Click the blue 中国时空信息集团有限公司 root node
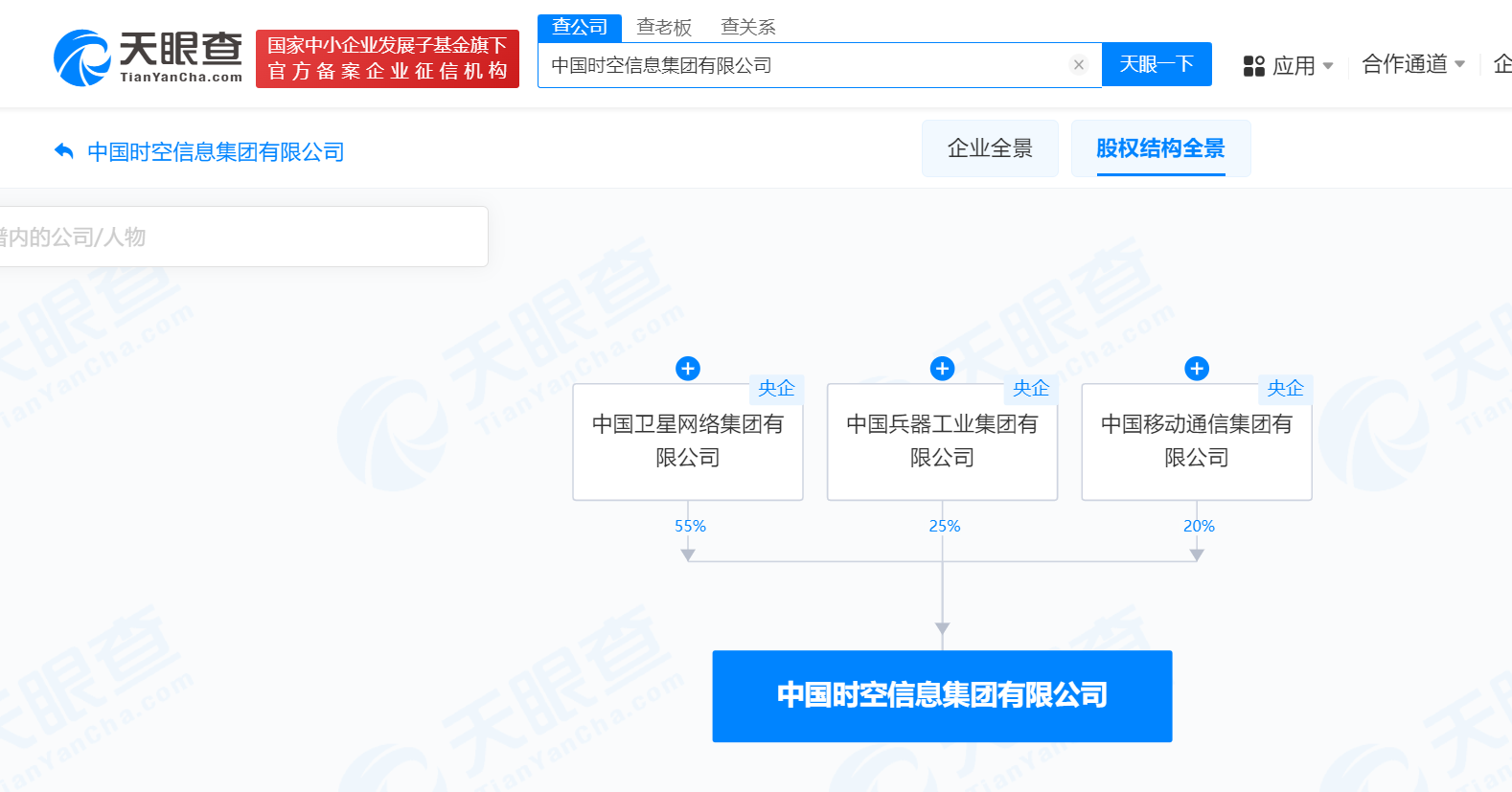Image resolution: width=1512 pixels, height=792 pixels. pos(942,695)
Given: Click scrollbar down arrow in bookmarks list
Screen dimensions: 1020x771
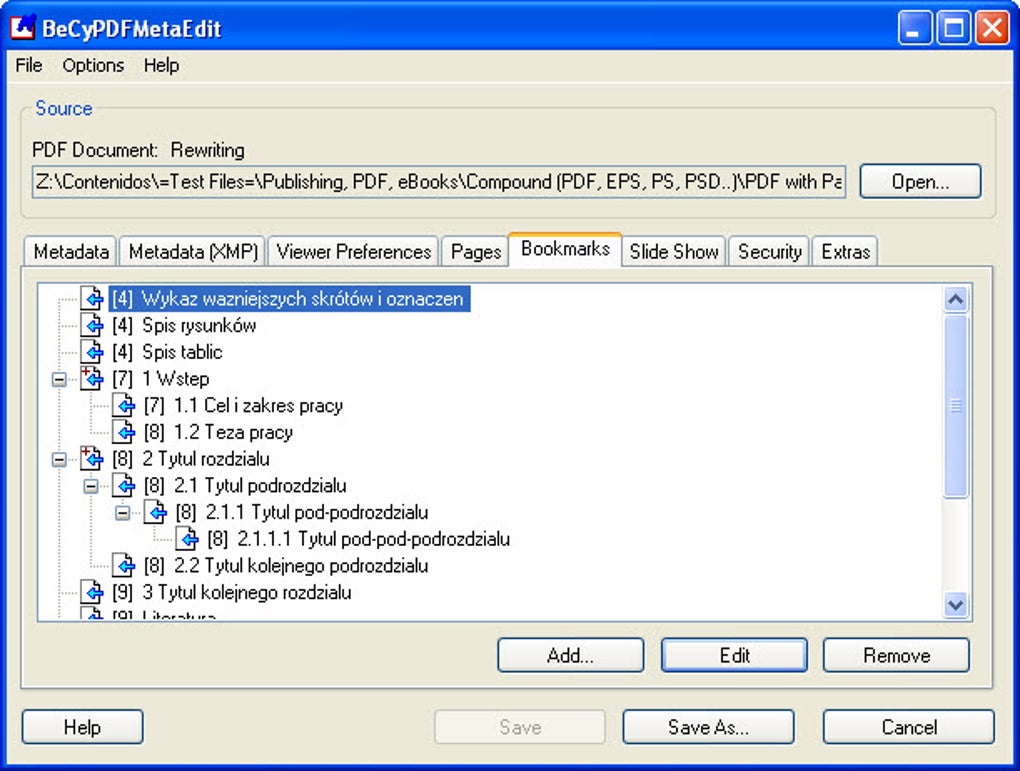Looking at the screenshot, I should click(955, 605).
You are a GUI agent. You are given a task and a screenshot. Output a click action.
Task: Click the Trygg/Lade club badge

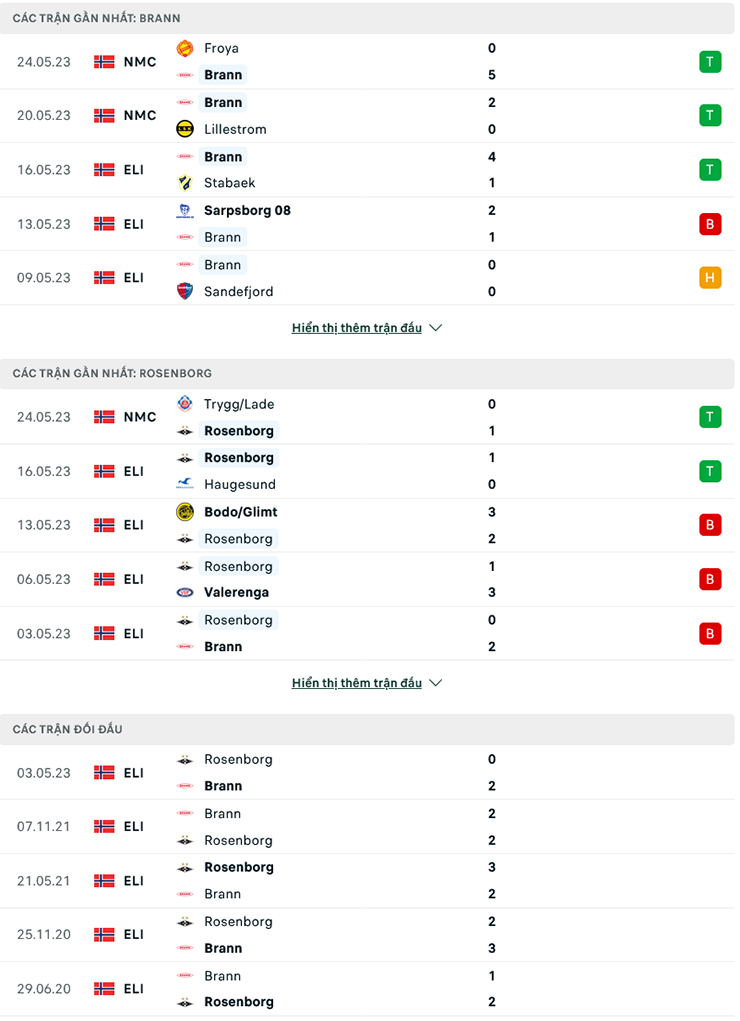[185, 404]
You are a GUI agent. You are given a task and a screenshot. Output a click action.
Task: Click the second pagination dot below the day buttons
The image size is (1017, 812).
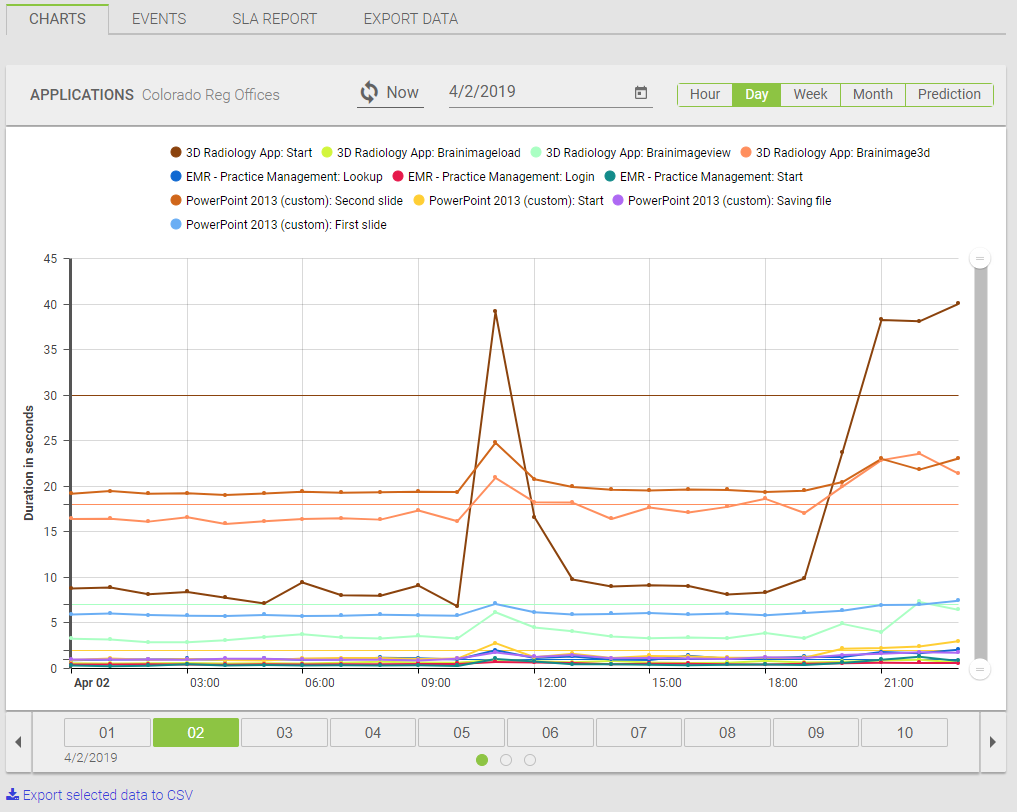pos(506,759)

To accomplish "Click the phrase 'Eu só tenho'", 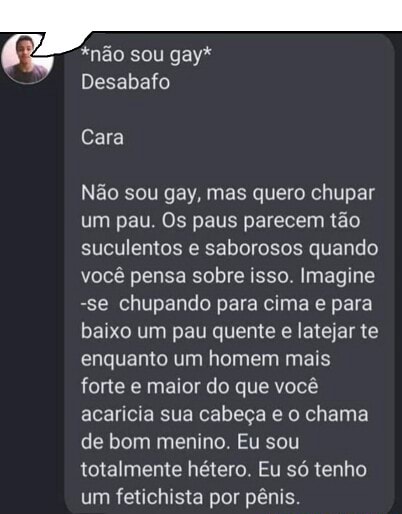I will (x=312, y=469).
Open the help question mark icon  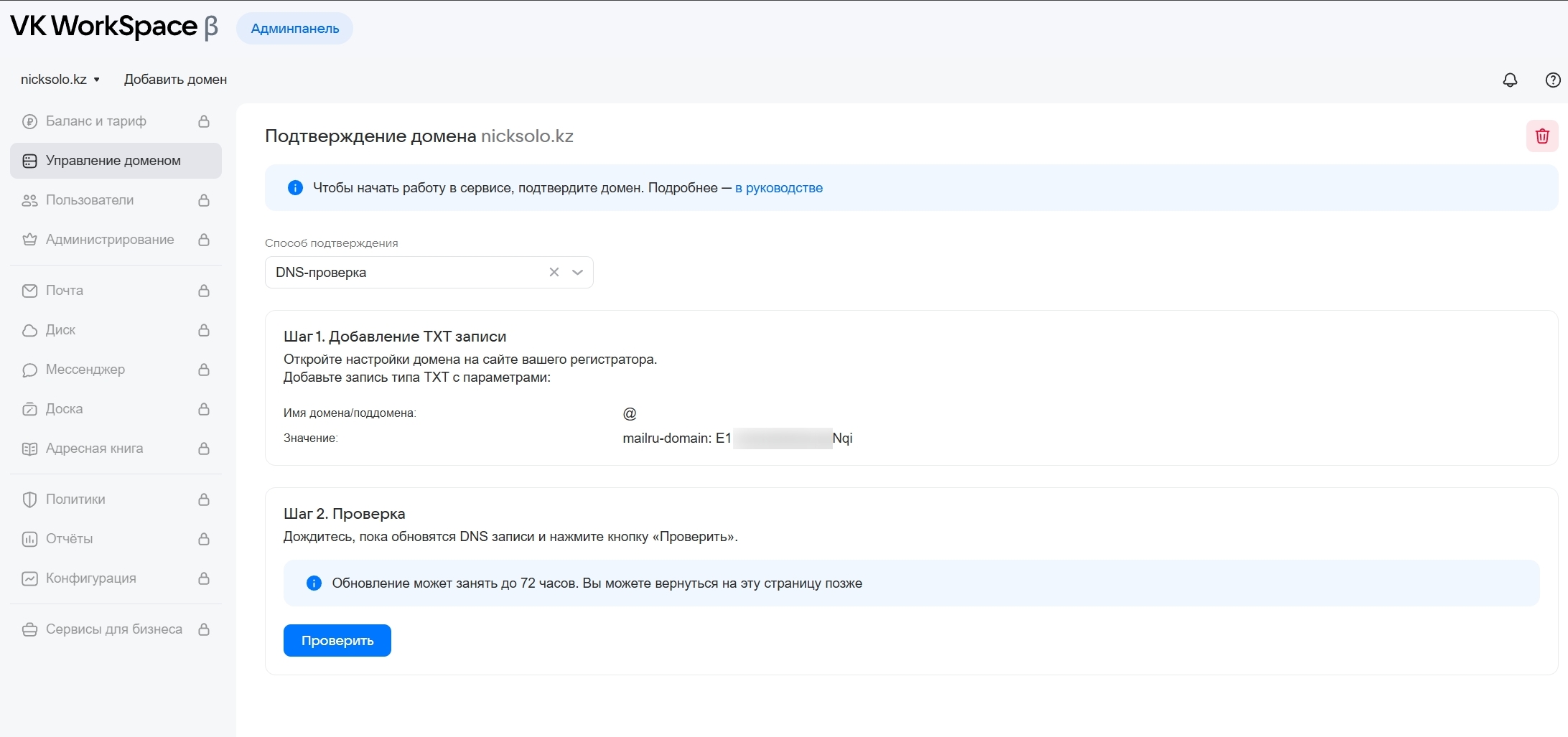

+---+

Look above for the line with "Screen dimensions: 1020x771" and the line with "Task: Click the second". Output those two and everything between them exactly, pictures excluded.

Screen dimensions: 1020x771
Looking at the screenshot, I should click(955, 605).
You are a GUI agent. You are given a task and a screenshot. Output a click action.
Task: Click the Trygg/Lade club badge

[185, 404]
You are a GUI agent. You are given a task and a screenshot. Output a click action.
Task: Click the second pagination dot below the day buttons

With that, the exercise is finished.